それなのに、頼みの綱のエドアルトお兄様は欠席です。
父も納得するような、少々深刻なことを調査しているとかいないとか。
この電波がかったゲームの展開をオブラートにくるんだりくるまなかったりして腹心の友ティルナノグに伝えるとこんな反応が返ってきた。
『南の奴らはただ一つの神を信仰してるのだろう?
契約の獣などと、そんな祖神は認められぬだろうな』
「うーん、あの国は異教に寛容なはずなんだけど、さすがに王家にまつわる邪神もどきではね」
『邪神なのか』
「人の血肉を求める神様は流石に寛容な宗教でも許されないよね」
ふんわか仏教とちょっぴり神道で冠婚葬祭しつつ、なんちゃってキリスト教のイベントで遊ぶ、寺社仏閣は好きだけど宗教そのものには興味ない平均的日本人である私には、邪教感パない。

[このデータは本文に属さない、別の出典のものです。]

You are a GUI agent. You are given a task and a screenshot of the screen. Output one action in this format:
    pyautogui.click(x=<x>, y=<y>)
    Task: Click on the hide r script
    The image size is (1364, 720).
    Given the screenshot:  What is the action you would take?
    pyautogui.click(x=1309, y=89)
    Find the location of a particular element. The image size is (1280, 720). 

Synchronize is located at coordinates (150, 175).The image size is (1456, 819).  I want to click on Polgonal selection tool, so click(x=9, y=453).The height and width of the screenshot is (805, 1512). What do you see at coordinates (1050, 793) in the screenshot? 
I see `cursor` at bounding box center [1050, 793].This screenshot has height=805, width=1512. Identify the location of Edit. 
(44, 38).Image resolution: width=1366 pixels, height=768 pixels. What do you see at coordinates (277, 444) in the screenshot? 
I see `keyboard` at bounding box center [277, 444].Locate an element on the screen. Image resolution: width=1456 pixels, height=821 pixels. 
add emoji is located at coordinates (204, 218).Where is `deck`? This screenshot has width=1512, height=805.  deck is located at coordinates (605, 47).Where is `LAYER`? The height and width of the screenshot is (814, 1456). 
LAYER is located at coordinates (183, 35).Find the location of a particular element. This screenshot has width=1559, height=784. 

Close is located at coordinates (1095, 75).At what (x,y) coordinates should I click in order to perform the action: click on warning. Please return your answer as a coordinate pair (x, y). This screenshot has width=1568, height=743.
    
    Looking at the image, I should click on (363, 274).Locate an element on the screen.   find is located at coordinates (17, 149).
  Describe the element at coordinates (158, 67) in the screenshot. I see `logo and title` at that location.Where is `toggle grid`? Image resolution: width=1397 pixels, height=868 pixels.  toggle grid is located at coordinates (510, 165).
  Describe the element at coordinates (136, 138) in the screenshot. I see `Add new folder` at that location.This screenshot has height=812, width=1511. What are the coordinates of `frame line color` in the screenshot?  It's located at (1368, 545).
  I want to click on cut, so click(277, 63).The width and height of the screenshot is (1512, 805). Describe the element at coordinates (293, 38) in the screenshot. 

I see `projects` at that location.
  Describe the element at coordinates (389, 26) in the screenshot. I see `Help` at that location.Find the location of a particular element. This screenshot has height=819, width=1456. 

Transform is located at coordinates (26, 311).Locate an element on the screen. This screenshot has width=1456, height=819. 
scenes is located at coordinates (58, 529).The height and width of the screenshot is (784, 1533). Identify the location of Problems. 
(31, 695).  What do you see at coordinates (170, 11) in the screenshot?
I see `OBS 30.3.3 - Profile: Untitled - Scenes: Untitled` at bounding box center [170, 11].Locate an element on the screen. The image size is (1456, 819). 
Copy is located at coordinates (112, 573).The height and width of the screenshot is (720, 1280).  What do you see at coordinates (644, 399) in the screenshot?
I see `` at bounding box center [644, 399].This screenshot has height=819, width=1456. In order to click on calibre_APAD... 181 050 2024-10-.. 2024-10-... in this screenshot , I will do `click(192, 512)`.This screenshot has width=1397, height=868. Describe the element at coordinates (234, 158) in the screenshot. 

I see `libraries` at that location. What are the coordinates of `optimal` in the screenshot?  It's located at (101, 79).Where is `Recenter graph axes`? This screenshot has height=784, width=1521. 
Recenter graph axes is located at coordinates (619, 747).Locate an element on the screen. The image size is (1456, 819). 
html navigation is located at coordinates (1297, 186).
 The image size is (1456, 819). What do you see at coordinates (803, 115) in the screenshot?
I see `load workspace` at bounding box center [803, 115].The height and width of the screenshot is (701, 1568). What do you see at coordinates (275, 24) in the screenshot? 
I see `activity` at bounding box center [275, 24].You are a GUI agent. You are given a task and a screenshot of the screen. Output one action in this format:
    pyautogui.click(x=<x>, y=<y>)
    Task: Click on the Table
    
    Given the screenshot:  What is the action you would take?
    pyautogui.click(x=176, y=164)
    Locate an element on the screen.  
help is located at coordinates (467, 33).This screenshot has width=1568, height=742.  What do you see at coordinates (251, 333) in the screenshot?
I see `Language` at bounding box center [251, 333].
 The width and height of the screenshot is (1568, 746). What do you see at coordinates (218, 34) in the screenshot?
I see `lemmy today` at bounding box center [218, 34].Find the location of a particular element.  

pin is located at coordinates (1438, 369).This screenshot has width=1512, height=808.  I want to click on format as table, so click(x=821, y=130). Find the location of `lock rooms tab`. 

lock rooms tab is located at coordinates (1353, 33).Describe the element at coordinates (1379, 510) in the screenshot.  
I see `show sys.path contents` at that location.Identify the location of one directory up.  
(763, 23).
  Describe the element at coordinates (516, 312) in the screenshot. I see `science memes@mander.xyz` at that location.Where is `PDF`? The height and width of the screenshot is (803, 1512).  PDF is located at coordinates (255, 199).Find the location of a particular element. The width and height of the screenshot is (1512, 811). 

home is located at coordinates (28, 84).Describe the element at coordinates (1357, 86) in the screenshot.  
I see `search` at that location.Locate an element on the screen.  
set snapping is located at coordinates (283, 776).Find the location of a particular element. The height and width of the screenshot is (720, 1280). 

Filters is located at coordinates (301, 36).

せめて、捧げものは人間以外をお願いしたところである。
『俺たちにとっては普通なことだがな』
「へ……へえ、あなたも人とか食べるの?」
『クククククククククククク! 俺は血肉自体には興味はない! 俺が喰らうのは人の魂だ!』
「へー……、知らなかったわー……」
知りたくもなかったことを知ってしまった。
『クククク! 魂を喰らうには血肉を喰らう必要があるがな!!』
「へー……、すごいわねー……」
もっとヤバいものをご所望されてしまったが、そんなものを捧げる訳にはいかない。
それにしても、こういう話をする時すごく盛り上がるのは、ビビりには辛い。
数百年ぶりの自由なんだろうし、好きにさせてあげたいんだけどね。
「というわけでね、お願いしてもいいかしら、ティル」
『うむ、なんだ』
「お手伝いして欲しいことがあるのよ」
『ほう。大事な友の頼みだ。何でも言ってみるがいい』
そう、これは彼にしか頼めない事なのである。
臨戦態勢の錬金術師はいつだって大荷物持ちなので、力持ちの友人には鞄持ちをお願いしたいのだ。